Fils d’un couple de trolls, une Française en mal d’amour depuis sa naissance et un Américain complexé par ses mensurations ridicules, Frankie avait grandi seul, sans frère ni sœur, dans un environnement dominé par l’univers numérique et la peur du dehors. Il avait montré très tôt ses dispositions exceptionnelles à emmerder le monde, à énerver les autres internautes, à créer du conflit dans des zones d’échanges amicaux, dès son premier forum BLEDINA. L’Agence, grâce à son programme de flicage électronique, le célèbre réseau ELEPHANT, l’avait repéré avant sa puberté, alors qu’il enflammait un site dédié aux maquettes d’avions. Depuis, elle ne l’avait plus lâché, même quand ses parents eux-mêmes l’avaient fait interner parce qu’il s’était retourné contre eux, telle la créature de Frankenstein.
Des dizaines d’agents assermentés l’avaient suivi à leur tour, décryptant ses communications sur le Net, transcrivant ses messages sur les espaces de discussion, organisant la surveillance de ses victimes afin de qualifier à quel point elles étaient mises en pièces par le troll Frankie. Son cas avait tellement effaré les psychologues dépêchés par l’Agence que le Directeur Wilson, un chef à plumes du Pentagone, avait demandé l’assistance du meilleur neurologue au monde. Le professeur Glouque, magicien des synapses, digne fils de Pavlov, le seul capable de modéliser le cerveau d’un fan de Céline Dion pendant ses concerts, avait décroché la timbale. Il avait monté un programme de dressage de trolls, sur la base d’artificiels forums de discussions, d’utilisateurs fabriqués de toutes pièces, et de conversations plaquées toc.
Malheureusement pour les Etats-Unis d’Amérique, l’opération avait été finalement repérée par les services secrets de Chine et de Russie.

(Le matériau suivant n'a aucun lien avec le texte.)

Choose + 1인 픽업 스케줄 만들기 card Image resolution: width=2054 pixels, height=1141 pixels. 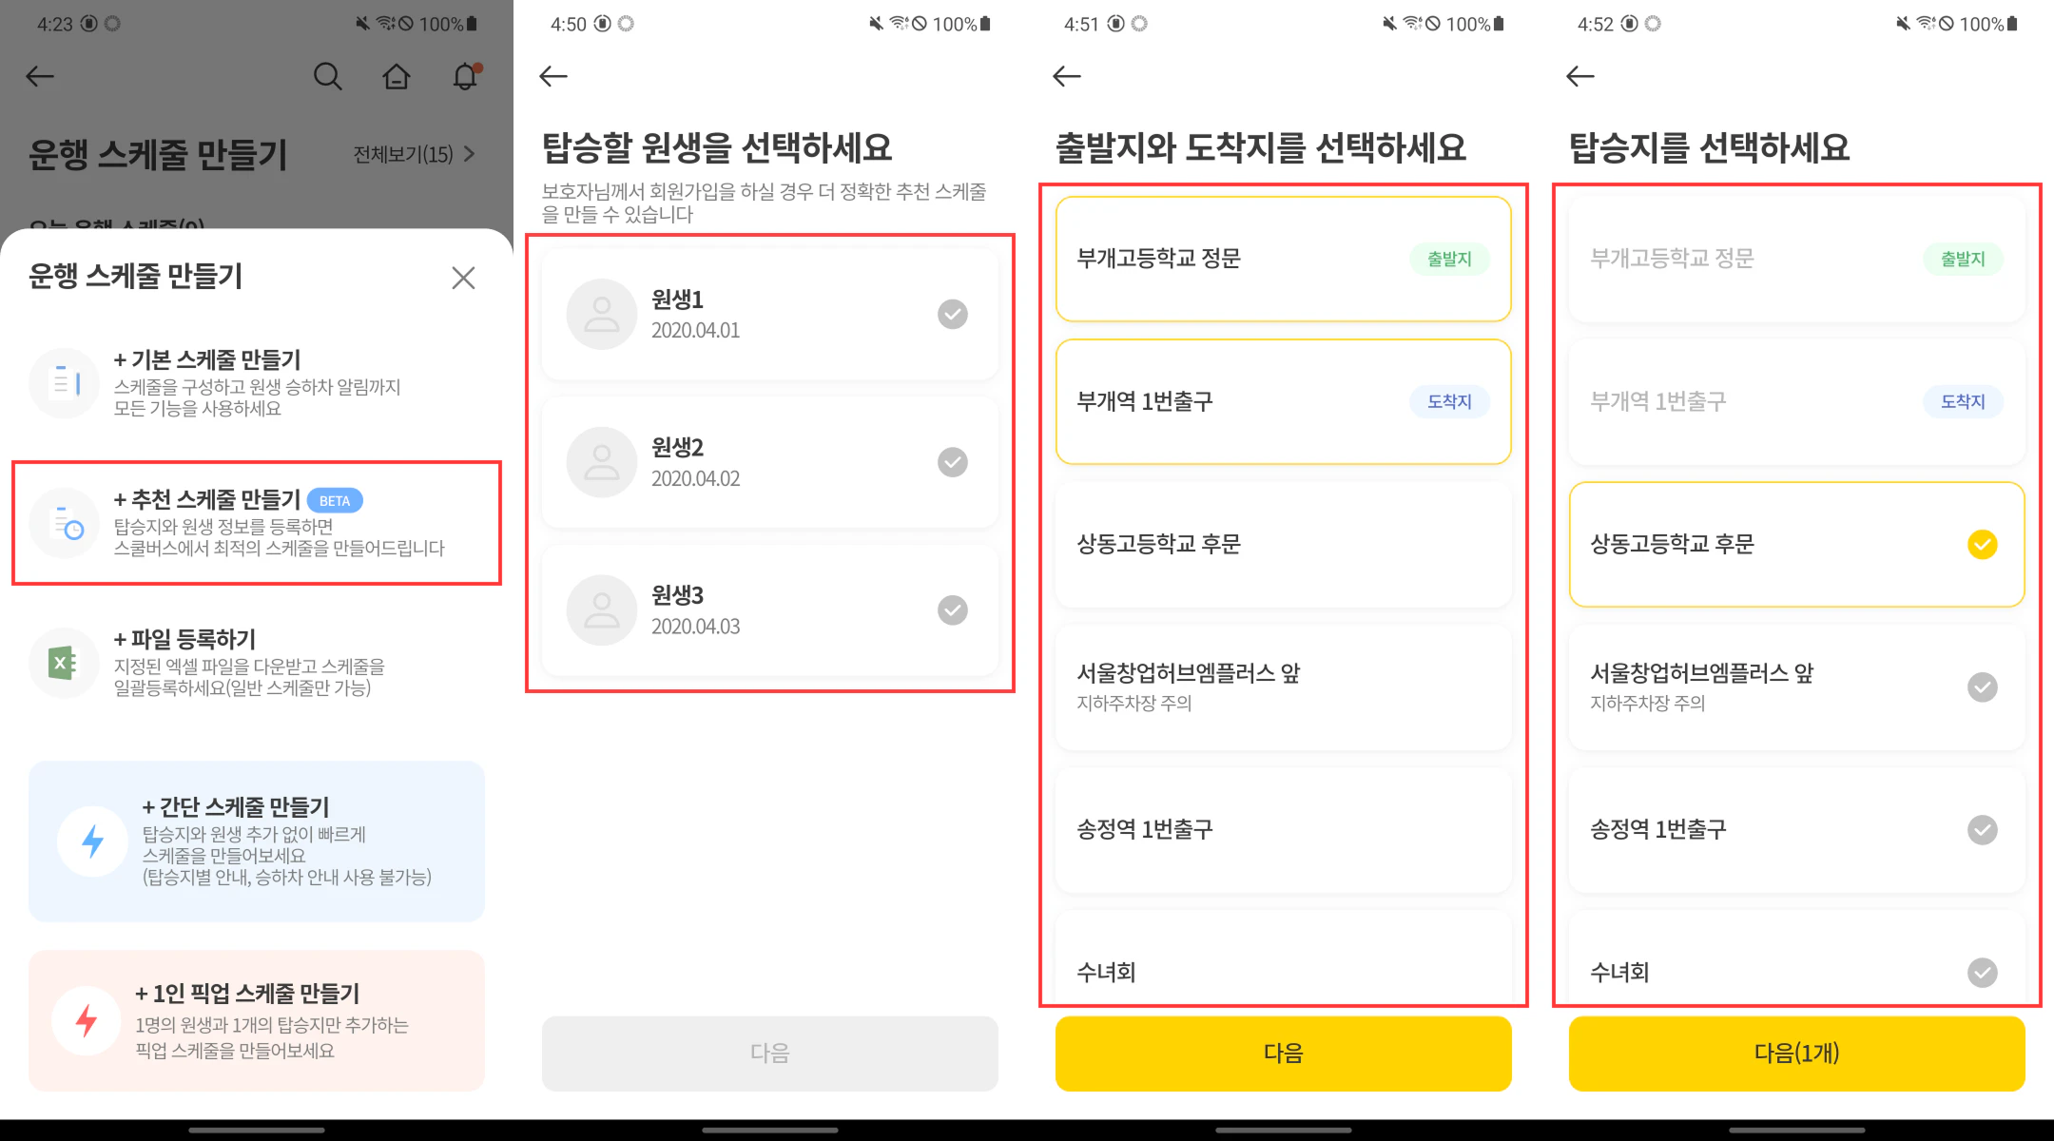click(257, 1021)
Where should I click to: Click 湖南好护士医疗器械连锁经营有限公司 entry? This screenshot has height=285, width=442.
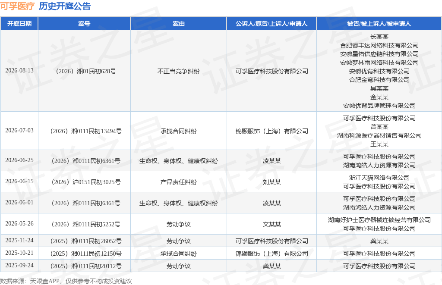pyautogui.click(x=379, y=220)
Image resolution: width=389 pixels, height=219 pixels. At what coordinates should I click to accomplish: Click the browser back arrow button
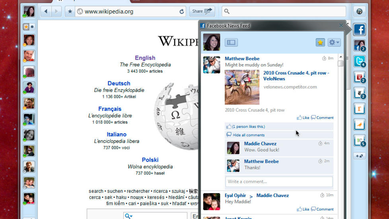click(46, 12)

Alors, pressée par le temps et les mesures défensives de Pékin et Moscou, l’Agence avait prié le professeur Glouque d’accélérer la cadence, sous la tutelle bienveillante d’une star de l’espionnage et de la manipulation de masse, le célèbre Robert Wilkinson. Le protocole scientifique en avait souffert mais le troll Frankie semblait désormais bon pour le service, prêt à affronter le monde réel et ses pairs bipèdes. Le grand jour était arrivé, celui du premier test à grandeur réelle, en plein cœur de New-York, le repaire des mordus du smartphone et des indices boursiers.
Frankie rentra dans le bar indiqué dans l’invitation concoctée par Robert Wilkinson. En théorie, il avait rendez-vous avec une jeune institutrice prénommée Belinda, native de l’Ohio et fraichement embauchée par une école primaire de Manhattan. Le but de l’expérience consistait à évaluer en combien de temps le troll Frankie allait transformer une zone de détente en règlements de comptes à OK Corral, avant l’arrivée de ladite Belinda.

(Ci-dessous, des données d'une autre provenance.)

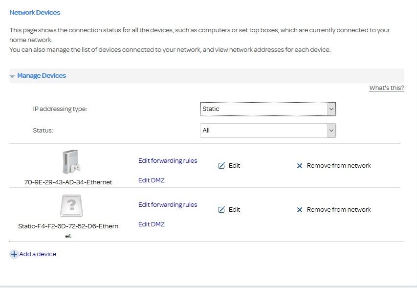This screenshot has width=417, height=288.
Task: Edit DMZ for 70-9E-29-43-AD-34-Ethernet device
Action: click(x=152, y=180)
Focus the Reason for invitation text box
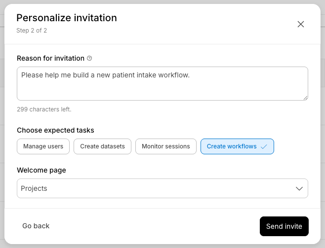This screenshot has height=248, width=325. 163,83
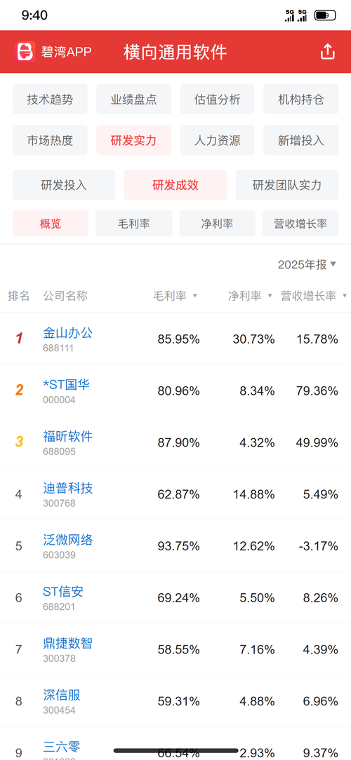Open the 2025年报 period dropdown

pyautogui.click(x=307, y=264)
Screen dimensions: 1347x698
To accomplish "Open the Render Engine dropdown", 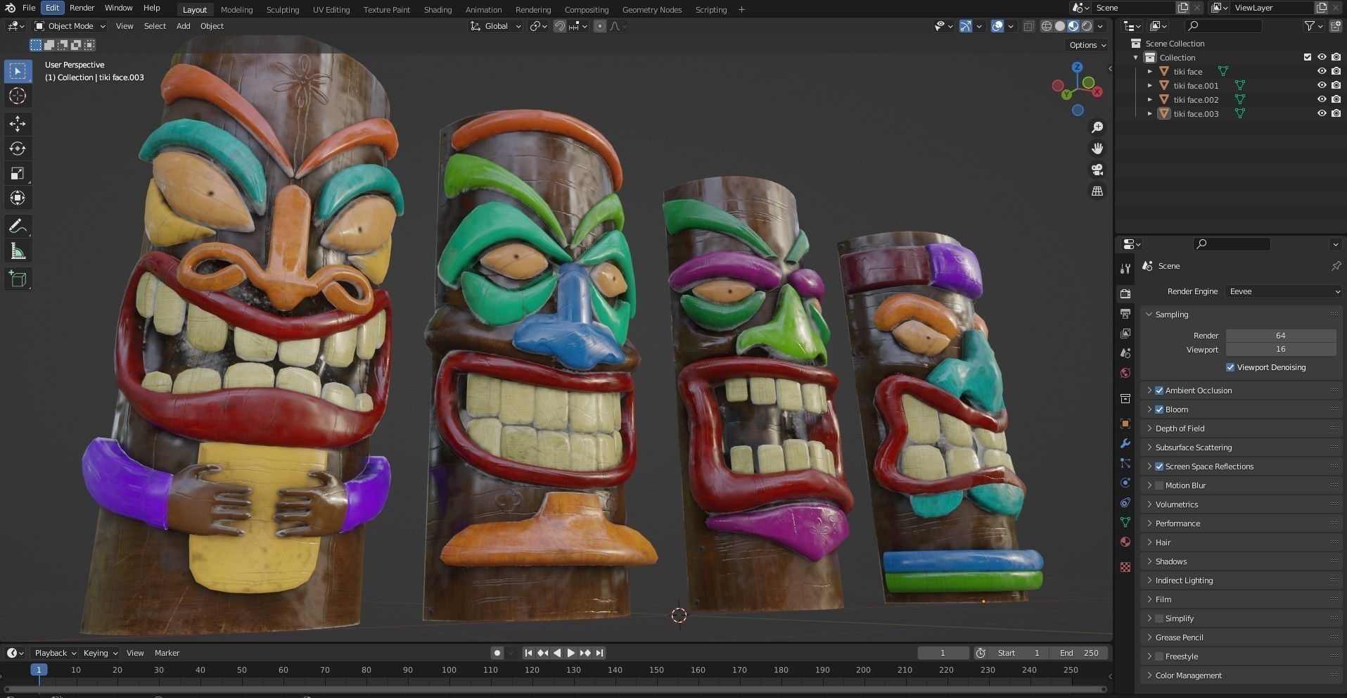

La suite fut classée secret-défense, dans la pure tradition des grands fiascos de l’Agence. Le troll démarra en fanfare, créant des problèmes où il n’y en existait pas cinq minutes avant son arrivée, brouillant des amis de trente ans en moins d’une demi-heure, poussant le barman à sortir son fusil à pompe de sous le comptoir et pacifier l’espace devenu soudain moins respirable. Le troll Frankie trépassa à la cinquième cartouche, au grand dam des experts en neurosciences, atterrés mais impuissants devant leur écran de surveillance. Washington nia l’existence du programme, invoqua le Patriot Act pour enfumer la presse puis ordonna à Robert Wilkinson de nettoyer sa merde.